BHP’s Costs Crash Diet Is Running Out of Steam – by David Fickling (Bloomberg News – August 20, 2018)

Going on a crash diet seems great while you’re shedding the pounds. The problem is sticking with it for the long term.

That’s what seems to be happening to the world’s miners, which have spent the years since the commodity boom peaked in 2011 holding down salaries, eking out efficiencies and extracting the highest-quality parts of their deposits to keep costs in line with deflating prices.

The cycle looks to be turning, though: Controllable cash costs at BHP Billiton Ltd. rose by $1.24 billion in the year through June, the company reported Tuesday, mainly because of declines in oil and gas fields, operational problems at two coking coal mines and issues around processing costs at two copper mines.

That was enough to overwhelm the $1.02 billion gain to Ebitda from higher volumes at the company’s two biggest operations, the Escondida copper mine and its Australian iron ore business.
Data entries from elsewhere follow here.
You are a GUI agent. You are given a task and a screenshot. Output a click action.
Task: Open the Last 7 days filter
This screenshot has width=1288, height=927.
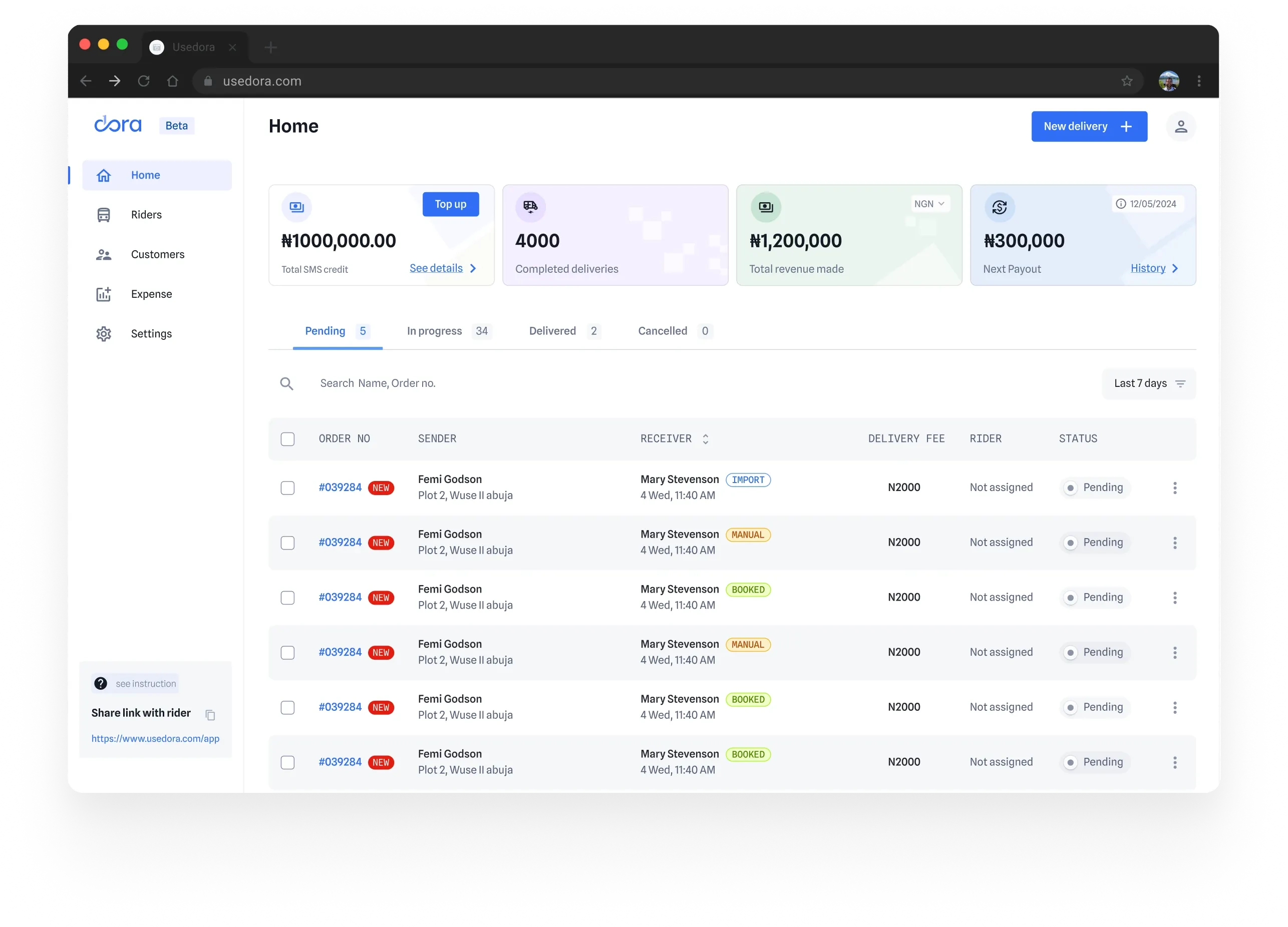click(x=1148, y=383)
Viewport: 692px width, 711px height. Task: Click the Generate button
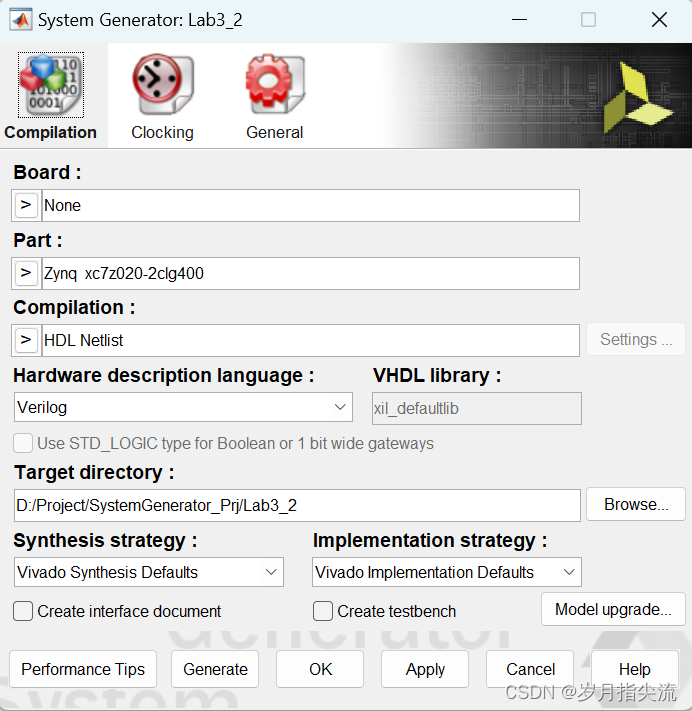pos(215,669)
BHP isn’t alone in this. At Rio Tinto Group, operating costs in the six months through June rose $392 million from a year earlier, owing in large part to the increasing price of raw materials for its aluminum business such as caustic soda and petroleum coke. Copper miner Antofagasta Plc saw unit costs rise more than 20 percent in the first half as reduced volumes pushed operations closer to their fixed-cost base.